WORK ITEM
Every single entry should be printed exactly.

Data extracted from a collection:
========================

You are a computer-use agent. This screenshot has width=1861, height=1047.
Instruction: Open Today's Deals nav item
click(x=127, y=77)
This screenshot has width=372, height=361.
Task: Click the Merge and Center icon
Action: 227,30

========================

RESPONSE BELOW
You are a computer-use agent. This screenshot has width=1861, height=1047.
Instruction: Open Today's Deals nav item
click(x=127, y=77)
This screenshot has width=372, height=361.
Task: Click the Merge and Center icon
Action: 227,30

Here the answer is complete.